Clues: A Journal of Detection, Vol. 38, No. 2 (Fall 2020)
Title | Clues: A Journal of Detection, Vol. 38, No. 2 (Fall 2020) PDF eBook |
Author | Elizabeth Foxwell |
Publisher | McFarland |
Pages | 272 |
Release | 2020-08-11 |
Genre | Literary Criticism |
ISBN | 1476641455 |
For over two decades, Clues has included the best scholarship on mystery and detective fiction. With a combination of academic essays and nonfiction book reviews, it covers all aspects of mystery and detective fiction material in print, television and movies. As the only American scholarly journal on mystery fiction, Clues is essential reading for literature and film students and researchers; popular culture aficionados; librarians; and mystery authors, fans and critics around the globe.

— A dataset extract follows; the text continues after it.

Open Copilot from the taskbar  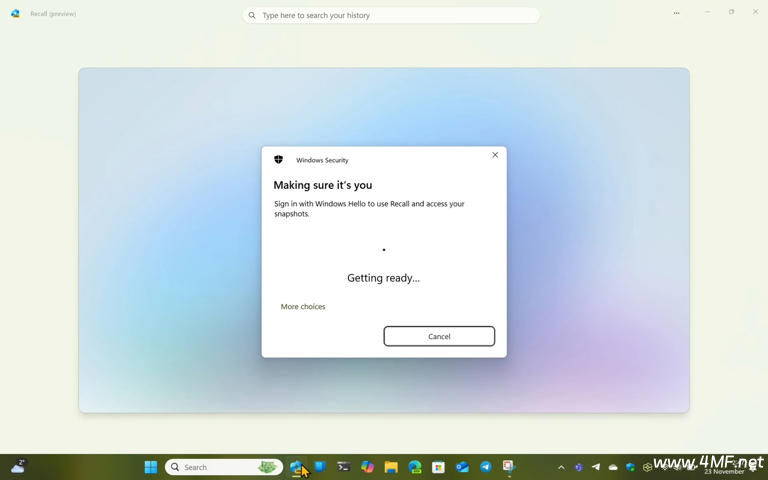[367, 467]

Understanding Domestic Violence as a Gender-based Human Rights Violation
Title | Understanding Domestic Violence as a Gender-based Human Rights Violation PDF eBook |
Author | Jurgita Bukauskaite |
Publisher | Taylor & Francis |
Pages | 211 |
Release | 2023-04-14 |
Genre | Political Science |
ISBN | 1000866556 |
Examining the prevalent issue of domestic violence, this book breaks down the reasons behind the ineffectiveness of existing human rights instruments and the gaps in current legal systems failing those in need. Through a variety of key case studies, it reveals significant gaps in the legal conceptualisation of domestic violence between human rights standards on the one hand and the national legal systems examined—those of Ireland and Lithuania—on the other. The book reveals that, contrary to gender-based universal human rights approaches and despite recent legislative reforms, the legal concept of domestic violence is gender-blind. It fails to capture gender-based empirical realities on the ground, rendering national legal systems devoid of an empirically informed theoretical basis for addressing the problem. Despite the differences in the contextual backgrounds of the two case study countries, the legislation on domestic violence is underpinned by patriarchal beliefs in both. This book employs a gender-based examination of the issue that will be of key interest to scholars, legal practitioners, civil society actors, and students of feminist legal theory, gender equality, gender in international law, gender and human rights and conceptual democracy.